§ **INFORMATION SUPPLIED**:
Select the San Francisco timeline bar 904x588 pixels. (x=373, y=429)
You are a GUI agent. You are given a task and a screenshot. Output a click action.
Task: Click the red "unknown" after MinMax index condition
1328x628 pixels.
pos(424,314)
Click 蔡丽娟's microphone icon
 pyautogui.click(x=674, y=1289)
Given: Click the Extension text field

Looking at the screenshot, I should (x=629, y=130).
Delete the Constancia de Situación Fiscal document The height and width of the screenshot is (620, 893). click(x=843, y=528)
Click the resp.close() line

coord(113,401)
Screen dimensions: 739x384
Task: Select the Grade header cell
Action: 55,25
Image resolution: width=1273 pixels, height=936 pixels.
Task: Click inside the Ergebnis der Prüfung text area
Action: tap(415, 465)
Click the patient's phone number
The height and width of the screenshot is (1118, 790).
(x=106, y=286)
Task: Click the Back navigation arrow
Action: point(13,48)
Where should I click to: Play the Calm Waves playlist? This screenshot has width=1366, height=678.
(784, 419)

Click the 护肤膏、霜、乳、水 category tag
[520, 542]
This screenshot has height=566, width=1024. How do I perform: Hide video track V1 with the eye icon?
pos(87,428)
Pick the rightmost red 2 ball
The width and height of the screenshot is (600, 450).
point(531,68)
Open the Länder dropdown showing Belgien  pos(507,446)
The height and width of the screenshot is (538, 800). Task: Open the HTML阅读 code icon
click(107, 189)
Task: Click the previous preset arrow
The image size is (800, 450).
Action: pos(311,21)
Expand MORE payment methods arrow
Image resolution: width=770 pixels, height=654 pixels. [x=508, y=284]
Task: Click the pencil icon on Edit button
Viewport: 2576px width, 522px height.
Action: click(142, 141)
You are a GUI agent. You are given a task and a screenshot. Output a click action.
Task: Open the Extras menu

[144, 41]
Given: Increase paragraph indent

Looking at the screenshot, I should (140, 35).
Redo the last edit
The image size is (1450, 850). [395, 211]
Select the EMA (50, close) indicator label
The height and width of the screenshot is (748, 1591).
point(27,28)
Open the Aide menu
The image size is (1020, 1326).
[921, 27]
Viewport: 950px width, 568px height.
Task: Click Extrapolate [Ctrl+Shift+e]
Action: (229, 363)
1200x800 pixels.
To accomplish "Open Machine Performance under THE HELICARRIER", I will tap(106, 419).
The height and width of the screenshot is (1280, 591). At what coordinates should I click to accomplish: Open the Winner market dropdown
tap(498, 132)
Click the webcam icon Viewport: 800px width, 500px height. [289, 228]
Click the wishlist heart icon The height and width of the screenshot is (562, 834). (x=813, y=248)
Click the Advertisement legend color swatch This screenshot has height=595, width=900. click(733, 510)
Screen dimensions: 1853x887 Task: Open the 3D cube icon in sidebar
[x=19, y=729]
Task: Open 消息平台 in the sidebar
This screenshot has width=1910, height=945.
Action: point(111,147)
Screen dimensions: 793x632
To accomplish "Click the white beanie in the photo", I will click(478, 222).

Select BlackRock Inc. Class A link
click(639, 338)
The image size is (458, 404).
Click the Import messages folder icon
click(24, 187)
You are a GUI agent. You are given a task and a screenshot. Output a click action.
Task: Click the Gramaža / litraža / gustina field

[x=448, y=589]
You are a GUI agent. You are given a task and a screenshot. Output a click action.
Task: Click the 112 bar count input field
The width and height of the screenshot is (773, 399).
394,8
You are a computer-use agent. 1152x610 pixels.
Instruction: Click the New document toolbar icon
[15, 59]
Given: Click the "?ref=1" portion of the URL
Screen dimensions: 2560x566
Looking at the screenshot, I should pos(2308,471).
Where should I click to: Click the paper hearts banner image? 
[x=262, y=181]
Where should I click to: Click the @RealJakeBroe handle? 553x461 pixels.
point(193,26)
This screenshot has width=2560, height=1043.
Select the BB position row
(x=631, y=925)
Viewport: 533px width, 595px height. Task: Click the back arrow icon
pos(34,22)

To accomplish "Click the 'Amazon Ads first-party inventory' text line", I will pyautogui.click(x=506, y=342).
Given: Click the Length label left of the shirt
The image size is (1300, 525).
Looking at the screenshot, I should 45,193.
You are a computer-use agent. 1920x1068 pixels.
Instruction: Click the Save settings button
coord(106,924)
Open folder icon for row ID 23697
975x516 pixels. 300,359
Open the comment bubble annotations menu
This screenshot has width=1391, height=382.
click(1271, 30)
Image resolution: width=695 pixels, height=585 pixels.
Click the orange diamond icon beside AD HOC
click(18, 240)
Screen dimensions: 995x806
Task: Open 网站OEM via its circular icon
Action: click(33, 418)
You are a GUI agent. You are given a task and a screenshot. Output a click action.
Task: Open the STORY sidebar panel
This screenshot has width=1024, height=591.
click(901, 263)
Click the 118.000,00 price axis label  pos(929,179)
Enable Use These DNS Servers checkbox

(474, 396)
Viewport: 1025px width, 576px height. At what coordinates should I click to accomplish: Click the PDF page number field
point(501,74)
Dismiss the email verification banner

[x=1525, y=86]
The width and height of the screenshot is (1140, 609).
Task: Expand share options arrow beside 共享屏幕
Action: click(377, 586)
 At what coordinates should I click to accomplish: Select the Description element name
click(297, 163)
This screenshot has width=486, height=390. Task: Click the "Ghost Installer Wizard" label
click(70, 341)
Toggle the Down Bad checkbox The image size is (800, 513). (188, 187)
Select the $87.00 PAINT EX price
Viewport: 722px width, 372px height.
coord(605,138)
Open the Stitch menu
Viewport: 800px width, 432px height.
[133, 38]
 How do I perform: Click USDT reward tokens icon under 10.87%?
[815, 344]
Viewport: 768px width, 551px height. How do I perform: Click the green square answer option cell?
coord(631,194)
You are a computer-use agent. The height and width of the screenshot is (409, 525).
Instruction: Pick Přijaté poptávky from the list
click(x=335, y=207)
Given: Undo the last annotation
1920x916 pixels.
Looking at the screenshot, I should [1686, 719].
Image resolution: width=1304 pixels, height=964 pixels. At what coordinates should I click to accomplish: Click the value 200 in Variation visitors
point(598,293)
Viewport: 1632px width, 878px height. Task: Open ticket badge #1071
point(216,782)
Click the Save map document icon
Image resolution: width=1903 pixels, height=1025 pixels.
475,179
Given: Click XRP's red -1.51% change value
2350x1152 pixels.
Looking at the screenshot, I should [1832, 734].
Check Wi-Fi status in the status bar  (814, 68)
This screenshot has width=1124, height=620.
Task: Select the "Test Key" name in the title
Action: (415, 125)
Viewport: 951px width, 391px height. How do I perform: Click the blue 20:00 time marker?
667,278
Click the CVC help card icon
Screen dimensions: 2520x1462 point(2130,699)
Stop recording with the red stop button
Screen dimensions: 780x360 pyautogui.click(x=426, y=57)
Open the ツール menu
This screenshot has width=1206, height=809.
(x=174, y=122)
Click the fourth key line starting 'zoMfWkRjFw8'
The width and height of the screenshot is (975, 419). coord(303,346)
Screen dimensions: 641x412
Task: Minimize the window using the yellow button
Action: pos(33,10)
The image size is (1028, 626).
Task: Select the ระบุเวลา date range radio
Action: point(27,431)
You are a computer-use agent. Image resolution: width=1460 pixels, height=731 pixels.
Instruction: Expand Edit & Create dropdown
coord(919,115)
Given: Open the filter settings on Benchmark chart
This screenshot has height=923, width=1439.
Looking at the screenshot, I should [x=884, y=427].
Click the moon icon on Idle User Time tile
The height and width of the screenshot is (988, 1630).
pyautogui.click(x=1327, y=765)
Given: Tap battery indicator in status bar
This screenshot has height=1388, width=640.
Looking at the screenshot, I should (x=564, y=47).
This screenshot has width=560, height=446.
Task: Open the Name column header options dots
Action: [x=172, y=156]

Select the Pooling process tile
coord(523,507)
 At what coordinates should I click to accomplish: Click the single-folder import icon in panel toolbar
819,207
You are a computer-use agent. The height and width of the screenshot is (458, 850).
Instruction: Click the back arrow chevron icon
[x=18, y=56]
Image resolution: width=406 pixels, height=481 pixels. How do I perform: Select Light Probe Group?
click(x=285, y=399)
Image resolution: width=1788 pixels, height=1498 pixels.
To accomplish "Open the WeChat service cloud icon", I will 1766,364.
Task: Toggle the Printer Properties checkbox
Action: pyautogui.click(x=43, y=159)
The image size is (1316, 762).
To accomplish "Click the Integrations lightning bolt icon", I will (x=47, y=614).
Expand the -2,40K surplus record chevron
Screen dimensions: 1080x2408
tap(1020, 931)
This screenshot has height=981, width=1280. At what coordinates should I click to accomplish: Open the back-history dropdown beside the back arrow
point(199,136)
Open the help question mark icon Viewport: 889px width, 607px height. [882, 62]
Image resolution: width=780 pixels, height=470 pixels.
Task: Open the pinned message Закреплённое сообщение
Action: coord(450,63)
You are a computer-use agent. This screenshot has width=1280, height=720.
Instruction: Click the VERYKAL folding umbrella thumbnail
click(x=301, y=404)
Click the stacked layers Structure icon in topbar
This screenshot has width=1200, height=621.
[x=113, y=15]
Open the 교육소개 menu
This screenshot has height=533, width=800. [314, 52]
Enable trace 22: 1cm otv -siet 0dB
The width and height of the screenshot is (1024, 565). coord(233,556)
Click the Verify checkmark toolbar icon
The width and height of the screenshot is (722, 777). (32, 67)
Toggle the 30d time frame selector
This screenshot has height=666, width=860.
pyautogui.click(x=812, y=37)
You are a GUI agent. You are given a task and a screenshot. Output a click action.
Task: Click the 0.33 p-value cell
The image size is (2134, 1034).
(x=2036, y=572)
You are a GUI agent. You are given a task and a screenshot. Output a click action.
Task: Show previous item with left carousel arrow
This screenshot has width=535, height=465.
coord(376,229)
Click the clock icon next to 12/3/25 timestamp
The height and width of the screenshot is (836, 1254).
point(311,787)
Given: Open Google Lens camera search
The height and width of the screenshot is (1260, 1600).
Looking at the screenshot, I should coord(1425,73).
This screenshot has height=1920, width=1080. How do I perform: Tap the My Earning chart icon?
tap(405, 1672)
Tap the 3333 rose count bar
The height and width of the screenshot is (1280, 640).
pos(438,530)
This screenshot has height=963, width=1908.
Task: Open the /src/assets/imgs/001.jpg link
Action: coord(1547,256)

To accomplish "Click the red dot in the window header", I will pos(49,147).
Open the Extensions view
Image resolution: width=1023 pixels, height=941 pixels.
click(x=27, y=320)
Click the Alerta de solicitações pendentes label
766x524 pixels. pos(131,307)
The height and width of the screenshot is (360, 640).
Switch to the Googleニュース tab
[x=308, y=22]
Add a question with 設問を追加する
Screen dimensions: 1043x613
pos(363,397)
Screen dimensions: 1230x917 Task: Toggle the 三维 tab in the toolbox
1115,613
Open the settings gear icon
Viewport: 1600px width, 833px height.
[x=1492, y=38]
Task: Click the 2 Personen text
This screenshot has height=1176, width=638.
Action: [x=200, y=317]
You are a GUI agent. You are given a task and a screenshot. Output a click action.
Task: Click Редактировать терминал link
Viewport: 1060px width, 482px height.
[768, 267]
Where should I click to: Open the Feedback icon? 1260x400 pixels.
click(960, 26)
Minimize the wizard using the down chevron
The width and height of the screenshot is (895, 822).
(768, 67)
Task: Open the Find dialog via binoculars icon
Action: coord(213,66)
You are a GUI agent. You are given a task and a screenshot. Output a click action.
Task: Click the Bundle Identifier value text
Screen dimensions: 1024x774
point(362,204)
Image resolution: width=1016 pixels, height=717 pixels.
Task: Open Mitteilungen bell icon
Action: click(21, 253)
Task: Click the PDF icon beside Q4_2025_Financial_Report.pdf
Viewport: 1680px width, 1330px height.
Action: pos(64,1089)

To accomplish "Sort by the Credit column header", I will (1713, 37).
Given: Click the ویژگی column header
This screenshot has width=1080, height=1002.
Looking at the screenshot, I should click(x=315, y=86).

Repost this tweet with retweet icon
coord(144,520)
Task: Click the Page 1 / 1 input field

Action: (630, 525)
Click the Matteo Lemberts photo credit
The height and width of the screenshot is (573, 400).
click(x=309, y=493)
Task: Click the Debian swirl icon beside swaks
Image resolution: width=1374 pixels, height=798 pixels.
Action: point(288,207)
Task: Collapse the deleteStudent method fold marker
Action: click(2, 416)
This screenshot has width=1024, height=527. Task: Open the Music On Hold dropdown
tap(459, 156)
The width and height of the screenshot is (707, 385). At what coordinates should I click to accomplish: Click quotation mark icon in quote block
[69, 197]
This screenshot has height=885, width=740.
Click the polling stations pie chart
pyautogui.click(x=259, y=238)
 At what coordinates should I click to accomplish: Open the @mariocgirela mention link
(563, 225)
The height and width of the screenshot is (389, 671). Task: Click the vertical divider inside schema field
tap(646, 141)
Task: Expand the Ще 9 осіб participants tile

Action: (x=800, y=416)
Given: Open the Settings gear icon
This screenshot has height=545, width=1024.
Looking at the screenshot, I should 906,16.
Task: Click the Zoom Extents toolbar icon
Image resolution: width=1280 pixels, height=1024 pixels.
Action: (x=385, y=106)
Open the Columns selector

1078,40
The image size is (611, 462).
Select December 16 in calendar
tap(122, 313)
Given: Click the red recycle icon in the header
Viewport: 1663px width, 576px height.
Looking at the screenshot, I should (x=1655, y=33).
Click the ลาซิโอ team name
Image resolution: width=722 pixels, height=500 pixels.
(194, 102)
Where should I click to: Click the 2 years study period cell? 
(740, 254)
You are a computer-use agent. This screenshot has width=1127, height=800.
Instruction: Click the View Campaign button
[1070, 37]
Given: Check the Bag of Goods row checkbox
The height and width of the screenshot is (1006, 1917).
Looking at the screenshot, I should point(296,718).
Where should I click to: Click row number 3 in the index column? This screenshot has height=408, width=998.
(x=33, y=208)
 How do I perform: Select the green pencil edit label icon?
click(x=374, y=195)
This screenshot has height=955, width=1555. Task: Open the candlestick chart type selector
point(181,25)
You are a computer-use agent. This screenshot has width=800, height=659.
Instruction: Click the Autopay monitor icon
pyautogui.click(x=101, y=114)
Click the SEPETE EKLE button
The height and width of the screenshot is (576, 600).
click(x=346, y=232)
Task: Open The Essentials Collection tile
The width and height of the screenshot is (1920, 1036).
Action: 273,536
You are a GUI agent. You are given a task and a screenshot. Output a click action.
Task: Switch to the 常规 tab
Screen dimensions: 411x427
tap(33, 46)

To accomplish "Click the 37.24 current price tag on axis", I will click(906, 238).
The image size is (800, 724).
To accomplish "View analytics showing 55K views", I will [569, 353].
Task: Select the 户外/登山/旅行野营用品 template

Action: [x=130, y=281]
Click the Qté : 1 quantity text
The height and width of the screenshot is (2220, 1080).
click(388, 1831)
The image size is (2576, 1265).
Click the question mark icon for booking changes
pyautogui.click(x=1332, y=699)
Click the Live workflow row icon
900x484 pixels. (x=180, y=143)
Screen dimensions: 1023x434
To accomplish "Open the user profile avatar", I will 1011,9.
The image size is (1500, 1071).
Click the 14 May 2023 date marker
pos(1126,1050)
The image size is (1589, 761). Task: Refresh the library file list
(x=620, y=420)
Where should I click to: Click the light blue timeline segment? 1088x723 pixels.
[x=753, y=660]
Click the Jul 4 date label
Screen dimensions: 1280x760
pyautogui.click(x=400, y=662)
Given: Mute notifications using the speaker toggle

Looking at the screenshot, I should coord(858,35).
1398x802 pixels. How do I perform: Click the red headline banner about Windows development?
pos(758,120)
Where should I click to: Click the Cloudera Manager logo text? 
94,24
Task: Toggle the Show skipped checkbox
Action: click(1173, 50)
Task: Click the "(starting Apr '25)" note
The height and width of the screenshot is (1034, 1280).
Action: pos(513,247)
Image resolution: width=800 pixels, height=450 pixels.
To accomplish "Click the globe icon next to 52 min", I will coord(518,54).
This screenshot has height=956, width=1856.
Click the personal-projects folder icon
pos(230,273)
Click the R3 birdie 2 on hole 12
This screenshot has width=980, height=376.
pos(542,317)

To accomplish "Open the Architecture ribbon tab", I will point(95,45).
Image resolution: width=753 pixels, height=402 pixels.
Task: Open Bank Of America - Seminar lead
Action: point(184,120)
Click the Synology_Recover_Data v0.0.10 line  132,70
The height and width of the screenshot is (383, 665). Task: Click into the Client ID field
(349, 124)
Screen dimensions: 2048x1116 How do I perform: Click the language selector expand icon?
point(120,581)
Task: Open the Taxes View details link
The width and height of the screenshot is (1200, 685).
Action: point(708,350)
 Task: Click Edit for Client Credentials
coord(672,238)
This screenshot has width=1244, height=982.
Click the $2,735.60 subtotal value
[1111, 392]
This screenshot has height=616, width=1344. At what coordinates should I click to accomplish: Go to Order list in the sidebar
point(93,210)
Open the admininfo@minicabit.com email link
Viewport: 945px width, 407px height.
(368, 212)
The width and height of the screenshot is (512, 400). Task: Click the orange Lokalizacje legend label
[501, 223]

§ **WHAT NEEDS TO BE DONE**: Show the lines above with "next".

§ **RESULT**:
Click the clock icon next to 12/3/25 timestamp
To accomplish "Click the globe icon next to 52 min", I will coord(518,54).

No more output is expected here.